> Selected passage
►
145               By the end of the 10 August teleconference, which was shortly before 3.00 pm, Edison’s senior executives responsible for the Loy Yang B business had agreed that Edison would accede to the CEPU’s requirements for site access and that electrical contractors only be permitted to work at the Loy Yang B site if they had a certified agreement in place with the CEPU.  Furthermore, Driscoll instructed Sutherland, Burns and others that an agreement accepting these requirements should be concluded with the CEPU as quickly as possible. 

146               Immediately after the 10 August teleconference, Sutherland arranged an urgent meeting with Mighell and met with him at Mighell’s office. 

147               On Monday 13 August, Sutherland drafted and signed a letter to Mighell which stated that, further to his discussions with Mighell the previous week, Sutherland was able to confirm the proposal concerning contract work being undertaken at Loy Yang B.  The proposal stipulated in the letter was that Edison and the CEPU would agree that all electrical contractors performing work at Loy Yang B must have a current certified agreement with the CEPU prior to commencing work at the site.  Of itself, Sutherland’s signature on this letter indicates that he did in fact have discussions with Mighell to the effect described during the previous week. 

148               Edison took various actions on and from 13 August to implement its arrangement with the CEPU.  On the afternoon of 13 August, Buckley told Nabulsi in unequivocal terms that DJN’s services would no longer be utilised by Edison because Edison had been asked by the CEPU not to permit contractors on site who did not have an EBA with the CEPU.  Buckley conveyed this advice to Nabulsi because he was instructed to do so.

149               On 15 August, the CEPU signed a memorandum of understanding recording that it had reached agreement with Simon Engineering and other unions on a site agreement for Loy Yang B.  I infer that the CEPU would not have taken the step of signing the Simon Engineering MOU unless it had received a communication from Edison that Edison agreed to its demands.
◄
> Dataset entries
►
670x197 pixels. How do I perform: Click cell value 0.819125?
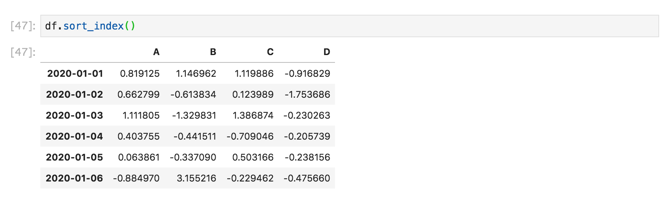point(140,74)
◄
►
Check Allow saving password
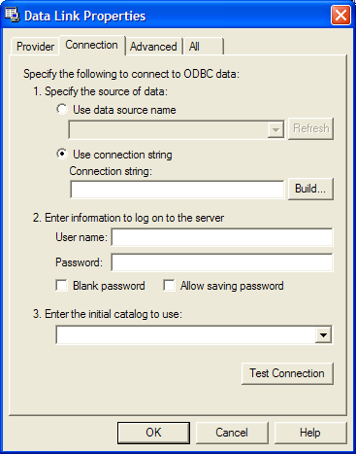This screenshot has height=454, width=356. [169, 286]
◄
> Work instructions
A: Please list every person the excerpt about the Loy Yang B site names by surname.
B: Turn the paragraph of the excerpt about the Loy Yang B site that begins "On Monday 13 August" into a short bulleted list that keeps its main facts.

> Written responses
A: Driscoll, Sutherland, Burns, Mighell, Buckley, Nabulsi

B:
- On Monday 13 August, Sutherland drafted and signed a letter to Mighell.
- Citing their discussions the previous week, the letter confirmed the proposal on contract work at Loy Yang B.
- Under that proposal, Edison and the CEPU would agree that all electrical contractors at Loy Yang B must hold a current certified agreement with the CEPU before starting work there.
- Sutherland's signature alone shows that he did have such discussions with Mighell the week before.